Homozygosity (green) or heterozygosity (red) was determined in each cell line. Microsatellites are ordered from the most centromeric to the most telomeric. ADAR2 locus is located within D21S171 and D21S1574.
We studied the presence of homozygosity at 21q22.3 in genomic DNA from 48 patients with lung cancer. The evaluation of the eight microsatellites in tumor tissues and matched normal tissues allowed us to precisely determine the frequency of LOH at this chromosomal region. Figure 5A illustrates the three alternative electrophoretic patterns obtained: non-informative case, retention of heterozygosity, and LOH. After microsatellite analysis, LOH was identified in approximately 30–40% of cases (Figure 5B). LOH at 21q22.3 was significantly higher in squamous cell carcinomas than in adenocarcinomas (25±6% vs. 49±7%, p = 0.003). No differences in the frequency of LOH were found between stages (stage I: 37±2% vs. stages II–III: 34±7%, p = 0.279). To evaluate the ADAR2 locus more specifically, a SNP located within the ADAR2 gene (rs1051367) was analyzed. Of the twenty informative cases (i.e., cases heterozygous for SNP rs1051367 in normal tissue), fifteen (75%) were homozygous in the corresponding matched tumor tissue. A comparison between the results obtained from the microsatellite analysis and SNP sequencing demonstrated concordance between the respective techniques, although the number of patients with LOH at the ADAR2 SNP was higher (30–40% vs. 75%).
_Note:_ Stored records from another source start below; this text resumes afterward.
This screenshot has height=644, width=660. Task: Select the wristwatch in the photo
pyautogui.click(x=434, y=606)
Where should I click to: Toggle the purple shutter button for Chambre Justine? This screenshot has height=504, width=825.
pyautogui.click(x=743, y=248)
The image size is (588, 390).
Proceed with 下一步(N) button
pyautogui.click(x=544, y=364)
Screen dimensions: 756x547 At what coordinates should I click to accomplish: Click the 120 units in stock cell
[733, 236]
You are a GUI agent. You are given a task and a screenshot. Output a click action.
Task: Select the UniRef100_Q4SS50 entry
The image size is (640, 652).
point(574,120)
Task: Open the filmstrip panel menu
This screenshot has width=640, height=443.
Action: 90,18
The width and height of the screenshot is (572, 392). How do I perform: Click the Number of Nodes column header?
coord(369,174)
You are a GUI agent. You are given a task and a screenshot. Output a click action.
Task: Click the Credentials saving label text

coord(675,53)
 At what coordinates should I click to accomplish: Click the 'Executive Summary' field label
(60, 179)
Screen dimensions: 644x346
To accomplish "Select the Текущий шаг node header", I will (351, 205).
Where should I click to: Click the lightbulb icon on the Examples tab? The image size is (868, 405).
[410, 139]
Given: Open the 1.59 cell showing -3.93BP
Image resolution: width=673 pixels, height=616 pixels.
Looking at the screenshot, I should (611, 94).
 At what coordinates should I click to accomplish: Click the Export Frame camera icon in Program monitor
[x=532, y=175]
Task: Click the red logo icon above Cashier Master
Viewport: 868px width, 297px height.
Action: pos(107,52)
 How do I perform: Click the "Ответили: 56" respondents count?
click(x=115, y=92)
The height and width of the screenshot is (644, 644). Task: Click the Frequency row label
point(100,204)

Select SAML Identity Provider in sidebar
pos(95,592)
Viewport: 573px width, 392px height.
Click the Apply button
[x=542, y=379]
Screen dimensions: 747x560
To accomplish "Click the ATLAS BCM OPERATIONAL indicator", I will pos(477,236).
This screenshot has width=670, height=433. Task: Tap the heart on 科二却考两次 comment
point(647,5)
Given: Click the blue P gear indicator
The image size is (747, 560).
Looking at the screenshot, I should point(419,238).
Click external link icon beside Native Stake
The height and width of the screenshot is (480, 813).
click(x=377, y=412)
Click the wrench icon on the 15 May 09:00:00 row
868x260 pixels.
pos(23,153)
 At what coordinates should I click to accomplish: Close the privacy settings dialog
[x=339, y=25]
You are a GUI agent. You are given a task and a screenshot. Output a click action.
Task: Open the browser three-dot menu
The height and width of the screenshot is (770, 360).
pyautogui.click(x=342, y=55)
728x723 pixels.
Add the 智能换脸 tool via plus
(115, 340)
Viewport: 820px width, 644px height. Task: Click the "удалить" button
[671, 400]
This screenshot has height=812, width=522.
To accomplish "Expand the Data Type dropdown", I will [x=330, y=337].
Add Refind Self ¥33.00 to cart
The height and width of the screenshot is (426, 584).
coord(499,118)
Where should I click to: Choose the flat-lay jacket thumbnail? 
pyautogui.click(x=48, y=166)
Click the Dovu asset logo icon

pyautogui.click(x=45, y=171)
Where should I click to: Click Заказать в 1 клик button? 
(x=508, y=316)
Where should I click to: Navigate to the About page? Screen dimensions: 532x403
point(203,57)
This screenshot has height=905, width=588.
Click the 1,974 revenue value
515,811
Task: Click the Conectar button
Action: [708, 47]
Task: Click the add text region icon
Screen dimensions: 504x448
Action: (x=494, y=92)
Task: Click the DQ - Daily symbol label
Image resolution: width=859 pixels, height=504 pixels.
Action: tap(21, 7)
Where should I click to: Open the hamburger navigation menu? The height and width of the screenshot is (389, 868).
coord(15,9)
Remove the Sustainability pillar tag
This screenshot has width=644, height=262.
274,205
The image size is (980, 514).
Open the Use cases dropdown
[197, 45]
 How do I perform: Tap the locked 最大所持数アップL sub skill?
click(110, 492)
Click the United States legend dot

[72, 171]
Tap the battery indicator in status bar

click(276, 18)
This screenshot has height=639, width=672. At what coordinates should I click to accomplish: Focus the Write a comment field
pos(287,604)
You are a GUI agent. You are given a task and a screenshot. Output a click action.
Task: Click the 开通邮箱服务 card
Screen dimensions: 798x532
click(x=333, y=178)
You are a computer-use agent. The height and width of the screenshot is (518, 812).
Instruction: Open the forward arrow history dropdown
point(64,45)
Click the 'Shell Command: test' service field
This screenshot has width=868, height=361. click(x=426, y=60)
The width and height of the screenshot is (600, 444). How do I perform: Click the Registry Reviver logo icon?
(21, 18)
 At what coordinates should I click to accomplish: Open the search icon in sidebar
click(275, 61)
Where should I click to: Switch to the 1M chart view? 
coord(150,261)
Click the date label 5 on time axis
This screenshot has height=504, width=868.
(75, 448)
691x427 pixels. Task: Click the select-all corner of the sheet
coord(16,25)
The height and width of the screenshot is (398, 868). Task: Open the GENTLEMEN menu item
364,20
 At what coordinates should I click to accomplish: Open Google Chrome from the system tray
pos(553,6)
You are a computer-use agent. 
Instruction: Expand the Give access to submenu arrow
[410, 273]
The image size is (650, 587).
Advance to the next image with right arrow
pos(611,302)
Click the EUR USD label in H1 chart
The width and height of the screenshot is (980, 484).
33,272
Figure 5. Analysis of LOH at 21q22.3 in lung cancer patients.
Genomic DNA from primary lung cancers and their corresponding normal lung tissues were used. A) Representative examples of the electrophoretic patterns obtained by microsatellite analysis: a non-informative case, with only one amplification peak; heterozygosity retention, with two peaks in both normal and tumor samples; and LOH, with two peaks in the normal sample but only one peak in the corresponding tumor sample. Arrows point to microsatellite alleles. B) LOH of the indicated microsatellites was analyzed in 48 NSCLC patients. Microsatellites are ordered from the most centromeric to the most telomeric. LOH at the ADAR2 locus was analyzed by direct sequencing of the polymorphism rs1051367 (A/G). Green boxes represent LOH, red boxes indicate retention of heterozygosity, and yellow boxes are non-informative loci.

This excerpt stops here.